##### Quoted passage

The Southern Rhodesia Legislative Council election of April 24, 1908 was the fourth election to the Legislative Council of Southern Rhodesia. The Legislative Council had, since 1903, comprised seven members elected by registered voters from four electoral districts; in 1907 the number of members nominated by the British South Africa Company was reduced from seven to five. The Administrator of Southern Rhodesia sat on the Legislative Council ex officio. The Resident Commissioner of Southern Rhodesia, James George Fair, also sat on the Legislative Council ex officio but without the right to vote.

Results

* Incumbents

Note: William Harvey Brown was absent for the third and fourth (extraordinary) sessions of the Legislative Council in 1910 and 1911.

##########
##### Material supplied

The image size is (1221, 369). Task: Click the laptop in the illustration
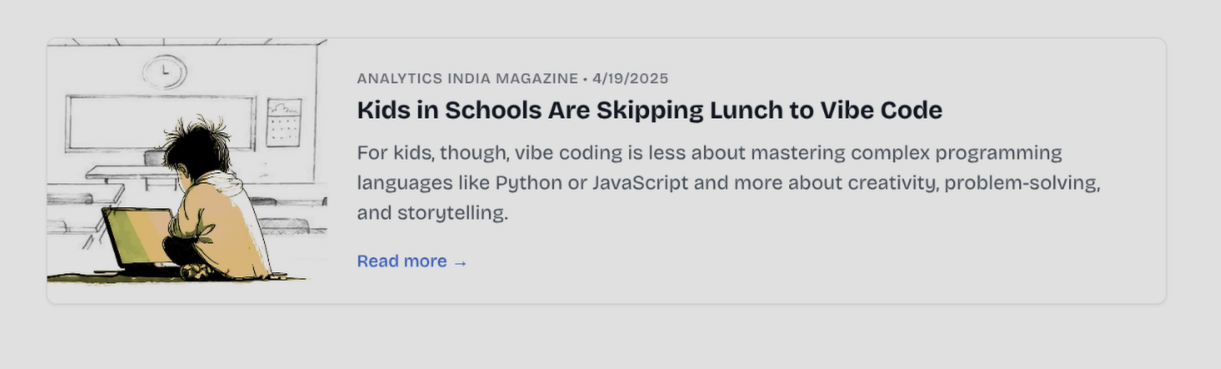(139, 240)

##########
##### Material supplied

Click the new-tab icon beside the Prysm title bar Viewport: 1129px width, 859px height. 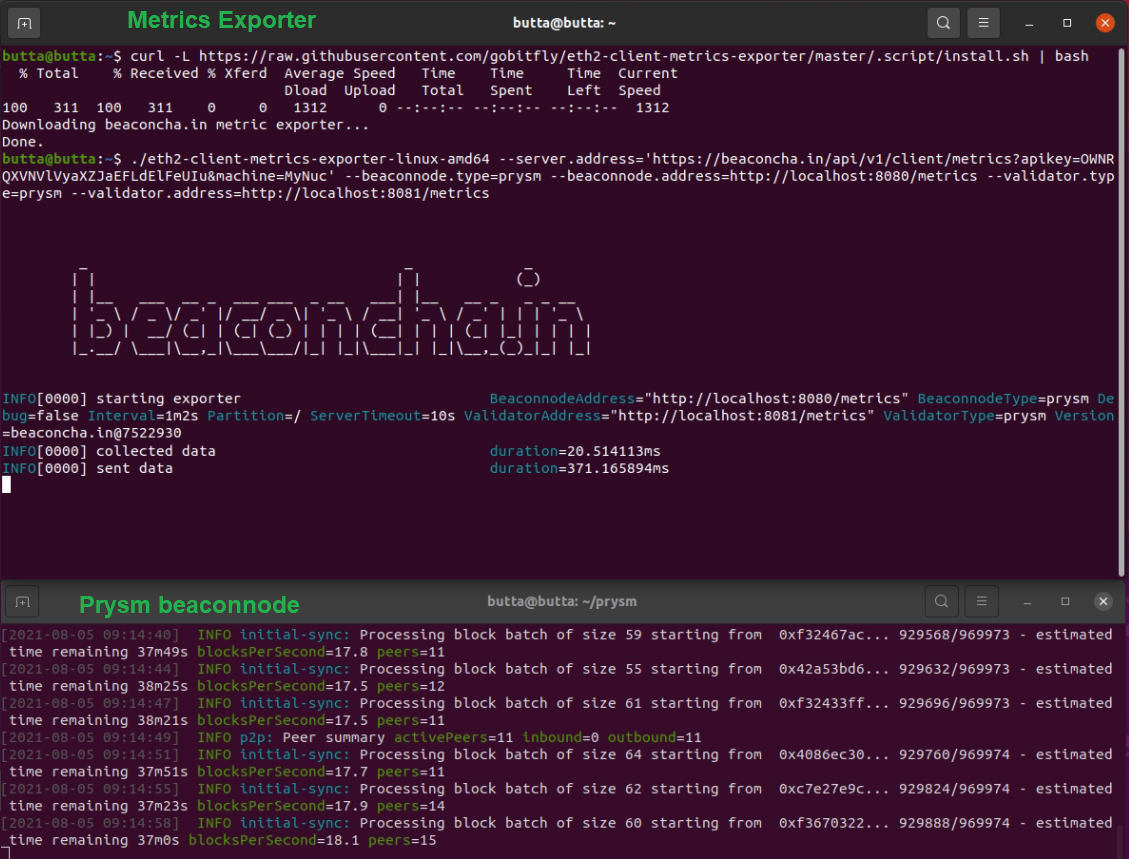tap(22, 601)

##########

Reproduce, word for word, the part of the passage on the 1908 Southern Rhodesia Legislative Council election that starts at the words "The Southern Rhodesia" and stops after "right to vote.".

» Solution for this problem:
The Southern Rhodesia Legislative Council election of April 24, 1908 was the fourth election to the Legislative Council of Southern Rhodesia. The Legislative Council had, since 1903, comprised seven members elected by registered voters from four electoral districts; in 1907 the number of members nominated by the British South Africa Company was reduced from seven to five. The Administrator of Southern Rhodesia sat on the Legislative Council ex officio. The Resident Commissioner of Southern Rhodesia, James George Fair, also sat on the Legislative Council ex officio but without the right to vote.